(EXERCISE DETAILS):
Copy each line below containing "will".

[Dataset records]
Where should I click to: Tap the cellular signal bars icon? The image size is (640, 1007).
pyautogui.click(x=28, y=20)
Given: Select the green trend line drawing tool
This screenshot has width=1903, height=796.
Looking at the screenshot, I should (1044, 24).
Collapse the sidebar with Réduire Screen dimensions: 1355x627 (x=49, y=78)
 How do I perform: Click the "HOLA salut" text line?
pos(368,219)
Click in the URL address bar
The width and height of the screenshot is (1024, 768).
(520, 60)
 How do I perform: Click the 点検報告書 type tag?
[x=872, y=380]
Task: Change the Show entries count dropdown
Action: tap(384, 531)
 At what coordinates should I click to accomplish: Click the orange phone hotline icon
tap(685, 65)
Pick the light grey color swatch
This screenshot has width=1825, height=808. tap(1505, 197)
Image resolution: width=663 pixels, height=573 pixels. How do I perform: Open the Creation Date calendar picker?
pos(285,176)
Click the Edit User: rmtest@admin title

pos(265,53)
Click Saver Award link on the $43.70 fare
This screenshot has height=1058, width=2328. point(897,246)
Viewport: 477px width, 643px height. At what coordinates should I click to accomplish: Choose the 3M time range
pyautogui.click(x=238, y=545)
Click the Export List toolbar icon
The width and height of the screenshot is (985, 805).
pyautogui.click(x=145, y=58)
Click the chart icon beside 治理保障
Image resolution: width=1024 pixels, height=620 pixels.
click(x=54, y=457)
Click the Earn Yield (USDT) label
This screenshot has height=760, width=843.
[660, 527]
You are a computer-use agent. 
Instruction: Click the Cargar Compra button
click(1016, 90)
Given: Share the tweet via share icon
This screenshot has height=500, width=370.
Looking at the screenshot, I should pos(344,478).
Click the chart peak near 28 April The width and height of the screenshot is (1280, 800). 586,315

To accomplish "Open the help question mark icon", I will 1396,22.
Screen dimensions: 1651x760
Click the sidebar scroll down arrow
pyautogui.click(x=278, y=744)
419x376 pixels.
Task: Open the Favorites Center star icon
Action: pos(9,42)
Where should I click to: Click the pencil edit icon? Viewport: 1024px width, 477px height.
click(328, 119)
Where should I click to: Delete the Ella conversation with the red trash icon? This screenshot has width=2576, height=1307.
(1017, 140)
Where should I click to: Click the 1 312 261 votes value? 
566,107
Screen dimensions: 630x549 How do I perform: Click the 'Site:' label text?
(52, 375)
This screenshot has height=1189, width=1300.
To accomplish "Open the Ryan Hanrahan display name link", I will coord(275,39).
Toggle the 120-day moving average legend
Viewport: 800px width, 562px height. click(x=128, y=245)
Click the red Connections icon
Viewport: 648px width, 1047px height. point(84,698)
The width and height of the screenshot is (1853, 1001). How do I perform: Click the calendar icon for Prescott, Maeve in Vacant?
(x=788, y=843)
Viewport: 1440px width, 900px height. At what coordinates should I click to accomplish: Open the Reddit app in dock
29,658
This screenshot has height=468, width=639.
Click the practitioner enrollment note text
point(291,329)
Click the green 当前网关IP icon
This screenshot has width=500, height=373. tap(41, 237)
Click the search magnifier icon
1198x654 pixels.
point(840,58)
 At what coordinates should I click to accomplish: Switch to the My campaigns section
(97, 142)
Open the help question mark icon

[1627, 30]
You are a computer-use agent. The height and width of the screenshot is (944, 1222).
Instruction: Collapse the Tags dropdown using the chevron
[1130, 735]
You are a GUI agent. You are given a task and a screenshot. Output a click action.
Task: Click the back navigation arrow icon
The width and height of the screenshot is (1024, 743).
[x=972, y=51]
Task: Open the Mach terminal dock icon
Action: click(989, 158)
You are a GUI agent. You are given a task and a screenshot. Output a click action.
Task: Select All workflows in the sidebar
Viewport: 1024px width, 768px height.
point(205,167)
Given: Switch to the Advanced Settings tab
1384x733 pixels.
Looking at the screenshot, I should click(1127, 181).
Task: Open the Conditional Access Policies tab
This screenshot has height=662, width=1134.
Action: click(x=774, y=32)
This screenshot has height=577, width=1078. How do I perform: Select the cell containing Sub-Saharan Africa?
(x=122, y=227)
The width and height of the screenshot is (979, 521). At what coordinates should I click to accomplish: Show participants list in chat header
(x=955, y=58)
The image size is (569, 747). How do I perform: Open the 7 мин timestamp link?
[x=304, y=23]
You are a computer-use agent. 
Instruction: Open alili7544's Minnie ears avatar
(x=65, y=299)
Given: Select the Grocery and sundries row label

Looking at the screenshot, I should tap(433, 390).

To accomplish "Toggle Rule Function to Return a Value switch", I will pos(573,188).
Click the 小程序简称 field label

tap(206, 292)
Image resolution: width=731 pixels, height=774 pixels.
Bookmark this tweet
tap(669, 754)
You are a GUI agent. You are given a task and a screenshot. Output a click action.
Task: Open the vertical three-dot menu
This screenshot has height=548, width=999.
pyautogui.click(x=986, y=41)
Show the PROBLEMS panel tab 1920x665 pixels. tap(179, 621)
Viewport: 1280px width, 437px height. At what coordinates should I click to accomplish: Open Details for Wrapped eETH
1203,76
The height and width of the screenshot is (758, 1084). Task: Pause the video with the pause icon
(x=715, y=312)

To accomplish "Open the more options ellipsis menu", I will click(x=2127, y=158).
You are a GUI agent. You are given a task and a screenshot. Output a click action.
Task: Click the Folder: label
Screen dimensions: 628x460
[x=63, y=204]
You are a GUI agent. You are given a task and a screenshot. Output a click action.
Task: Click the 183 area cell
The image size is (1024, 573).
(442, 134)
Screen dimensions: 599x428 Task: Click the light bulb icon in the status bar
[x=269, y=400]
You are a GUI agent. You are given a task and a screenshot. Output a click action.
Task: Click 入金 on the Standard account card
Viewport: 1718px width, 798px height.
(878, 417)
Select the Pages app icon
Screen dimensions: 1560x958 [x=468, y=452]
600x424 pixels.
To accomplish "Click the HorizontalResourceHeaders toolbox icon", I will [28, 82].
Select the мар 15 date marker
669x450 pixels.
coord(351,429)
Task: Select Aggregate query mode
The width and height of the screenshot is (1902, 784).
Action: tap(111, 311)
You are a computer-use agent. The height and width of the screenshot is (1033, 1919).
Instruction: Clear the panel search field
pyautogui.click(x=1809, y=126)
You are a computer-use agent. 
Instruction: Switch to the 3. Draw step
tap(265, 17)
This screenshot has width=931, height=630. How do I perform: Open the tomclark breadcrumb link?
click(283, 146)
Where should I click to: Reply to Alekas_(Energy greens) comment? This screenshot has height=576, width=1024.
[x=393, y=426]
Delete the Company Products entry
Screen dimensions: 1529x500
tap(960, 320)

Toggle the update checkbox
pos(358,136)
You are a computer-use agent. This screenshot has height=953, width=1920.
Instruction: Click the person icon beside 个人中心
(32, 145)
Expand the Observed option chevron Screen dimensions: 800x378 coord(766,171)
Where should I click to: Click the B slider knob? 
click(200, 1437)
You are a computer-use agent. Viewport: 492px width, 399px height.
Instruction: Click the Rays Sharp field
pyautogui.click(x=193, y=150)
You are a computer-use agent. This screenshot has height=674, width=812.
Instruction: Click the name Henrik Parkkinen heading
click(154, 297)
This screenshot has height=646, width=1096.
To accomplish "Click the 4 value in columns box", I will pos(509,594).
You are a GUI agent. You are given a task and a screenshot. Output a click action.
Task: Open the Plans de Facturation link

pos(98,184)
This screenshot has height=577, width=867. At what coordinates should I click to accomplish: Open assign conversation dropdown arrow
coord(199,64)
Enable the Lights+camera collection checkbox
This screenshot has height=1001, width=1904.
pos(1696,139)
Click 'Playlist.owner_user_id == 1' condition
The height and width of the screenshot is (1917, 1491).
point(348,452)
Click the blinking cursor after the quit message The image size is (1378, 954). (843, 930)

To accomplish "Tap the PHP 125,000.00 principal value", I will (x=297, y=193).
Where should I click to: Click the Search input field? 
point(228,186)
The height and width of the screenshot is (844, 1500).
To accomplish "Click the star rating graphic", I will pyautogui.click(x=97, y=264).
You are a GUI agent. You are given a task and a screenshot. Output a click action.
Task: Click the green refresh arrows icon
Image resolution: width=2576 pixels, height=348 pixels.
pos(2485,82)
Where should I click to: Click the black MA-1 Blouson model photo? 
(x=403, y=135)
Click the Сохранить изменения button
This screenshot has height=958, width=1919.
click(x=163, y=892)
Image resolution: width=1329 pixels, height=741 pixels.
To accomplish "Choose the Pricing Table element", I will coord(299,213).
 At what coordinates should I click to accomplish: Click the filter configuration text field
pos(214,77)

(ANSWER SPACE):
To accomplish "Open the help question mark icon", I will 1396,22.
To accomplish "Open the Ryan Hanrahan display name link", I will coord(275,39).
To accomplish "Toggle Rule Function to Return a Value switch", I will pos(573,188).
To accomplish "Open the more options ellipsis menu", I will click(x=2127, y=158).
To accomplish "Click the HorizontalResourceHeaders toolbox icon", I will [28, 82].
To accomplish "Click the 4 value in columns box", I will pos(509,594).
To accomplish "Tap the PHP 125,000.00 principal value", I will (x=297, y=193).
To accomplish "Click the star rating graphic", I will pyautogui.click(x=97, y=264).
To accomplish "Choose the Pricing Table element", I will coord(299,213).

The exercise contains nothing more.